### Data for this task ###

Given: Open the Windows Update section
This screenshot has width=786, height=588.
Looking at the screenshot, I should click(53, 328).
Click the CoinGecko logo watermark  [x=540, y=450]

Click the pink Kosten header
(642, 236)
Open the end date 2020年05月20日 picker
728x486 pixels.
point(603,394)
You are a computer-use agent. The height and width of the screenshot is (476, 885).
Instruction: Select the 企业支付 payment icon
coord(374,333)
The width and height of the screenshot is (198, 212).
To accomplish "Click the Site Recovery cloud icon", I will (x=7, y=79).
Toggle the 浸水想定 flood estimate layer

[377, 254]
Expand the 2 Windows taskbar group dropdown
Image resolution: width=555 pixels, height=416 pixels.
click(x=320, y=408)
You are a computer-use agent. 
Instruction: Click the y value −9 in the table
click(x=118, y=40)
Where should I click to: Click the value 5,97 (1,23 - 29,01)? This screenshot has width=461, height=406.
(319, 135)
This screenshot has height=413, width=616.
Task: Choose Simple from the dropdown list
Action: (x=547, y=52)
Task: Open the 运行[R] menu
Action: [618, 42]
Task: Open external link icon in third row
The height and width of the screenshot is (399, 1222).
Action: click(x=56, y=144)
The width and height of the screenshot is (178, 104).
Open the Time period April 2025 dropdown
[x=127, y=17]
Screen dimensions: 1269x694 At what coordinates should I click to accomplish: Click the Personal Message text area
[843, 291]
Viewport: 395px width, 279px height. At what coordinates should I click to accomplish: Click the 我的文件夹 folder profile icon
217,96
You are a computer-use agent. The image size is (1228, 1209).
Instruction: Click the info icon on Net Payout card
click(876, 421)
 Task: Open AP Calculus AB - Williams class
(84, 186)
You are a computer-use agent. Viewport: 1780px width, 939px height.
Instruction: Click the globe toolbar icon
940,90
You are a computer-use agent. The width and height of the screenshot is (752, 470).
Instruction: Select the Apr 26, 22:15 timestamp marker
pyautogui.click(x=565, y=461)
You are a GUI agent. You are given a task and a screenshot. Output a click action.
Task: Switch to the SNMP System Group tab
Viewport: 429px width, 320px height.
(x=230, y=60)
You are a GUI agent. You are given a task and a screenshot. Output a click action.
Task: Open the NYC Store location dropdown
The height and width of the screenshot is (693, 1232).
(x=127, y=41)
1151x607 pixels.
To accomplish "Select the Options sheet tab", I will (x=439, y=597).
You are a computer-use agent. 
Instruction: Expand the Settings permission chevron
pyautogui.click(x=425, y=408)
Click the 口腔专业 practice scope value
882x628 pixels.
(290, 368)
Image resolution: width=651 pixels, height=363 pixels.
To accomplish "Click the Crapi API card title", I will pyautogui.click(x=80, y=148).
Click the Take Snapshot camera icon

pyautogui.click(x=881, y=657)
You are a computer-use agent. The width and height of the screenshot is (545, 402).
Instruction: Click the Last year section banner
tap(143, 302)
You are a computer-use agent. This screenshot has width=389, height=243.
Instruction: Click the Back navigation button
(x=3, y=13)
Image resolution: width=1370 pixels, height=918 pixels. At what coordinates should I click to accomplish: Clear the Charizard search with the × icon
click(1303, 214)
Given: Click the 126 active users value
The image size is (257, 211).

###

Copy all the rows above word for word.

## Answer to the exercise
Given: Open the Windows Update section
This screenshot has width=786, height=588.
Looking at the screenshot, I should click(53, 328).
Click the CoinGecko logo watermark  [x=540, y=450]

Click the pink Kosten header
(642, 236)
Open the end date 2020年05月20日 picker
728x486 pixels.
point(603,394)
You are a computer-use agent. The height and width of the screenshot is (476, 885).
Instruction: Select the 企业支付 payment icon
coord(374,333)
The width and height of the screenshot is (198, 212).
To accomplish "Click the Site Recovery cloud icon", I will (x=7, y=79).
Toggle the 浸水想定 flood estimate layer

[377, 254]
Expand the 2 Windows taskbar group dropdown
Image resolution: width=555 pixels, height=416 pixels.
click(x=320, y=408)
You are a computer-use agent. 
Instruction: Click the y value −9 in the table
click(x=118, y=40)
Where should I click to: Click the value 5,97 (1,23 - 29,01)? This screenshot has width=461, height=406.
(319, 135)
This screenshot has height=413, width=616.
Task: Choose Simple from the dropdown list
Action: (x=547, y=52)
Task: Open the 运行[R] menu
Action: [618, 42]
Task: Open external link icon in third row
The height and width of the screenshot is (399, 1222).
Action: click(x=56, y=144)
The width and height of the screenshot is (178, 104).
Open the Time period April 2025 dropdown
[x=127, y=17]
Screen dimensions: 1269x694 At what coordinates should I click to accomplish: Click the Personal Message text area
[843, 291]
Viewport: 395px width, 279px height. At what coordinates should I click to accomplish: Click the 我的文件夹 folder profile icon
217,96
You are a computer-use agent. The image size is (1228, 1209).
Instruction: Click the info icon on Net Payout card
click(876, 421)
 Task: Open AP Calculus AB - Williams class
(84, 186)
You are a computer-use agent. Viewport: 1780px width, 939px height.
Instruction: Click the globe toolbar icon
940,90
You are a computer-use agent. The width and height of the screenshot is (752, 470).
Instruction: Select the Apr 26, 22:15 timestamp marker
pyautogui.click(x=565, y=461)
You are a GUI agent. You are given a task and a screenshot. Output a click action.
Task: Switch to the SNMP System Group tab
Viewport: 429px width, 320px height.
(x=230, y=60)
You are a GUI agent. You are given a task and a screenshot. Output a click action.
Task: Open the NYC Store location dropdown
The height and width of the screenshot is (693, 1232).
(x=127, y=41)
1151x607 pixels.
To accomplish "Select the Options sheet tab", I will (x=439, y=597).
You are a computer-use agent. 
Instruction: Expand the Settings permission chevron
pyautogui.click(x=425, y=408)
Click the 口腔专业 practice scope value
882x628 pixels.
(290, 368)
Image resolution: width=651 pixels, height=363 pixels.
To accomplish "Click the Crapi API card title", I will pyautogui.click(x=80, y=148).
Click the Take Snapshot camera icon

pyautogui.click(x=881, y=657)
You are a computer-use agent. The width and height of the screenshot is (545, 402).
Instruction: Click the Last year section banner
tap(143, 302)
You are a computer-use agent. This screenshot has width=389, height=243.
Instruction: Click the Back navigation button
(x=3, y=13)
Image resolution: width=1370 pixels, height=918 pixels. At what coordinates should I click to accomplish: Clear the Charizard search with the × icon
click(1303, 214)
Given: Click the 126 active users value
The image size is (257, 211).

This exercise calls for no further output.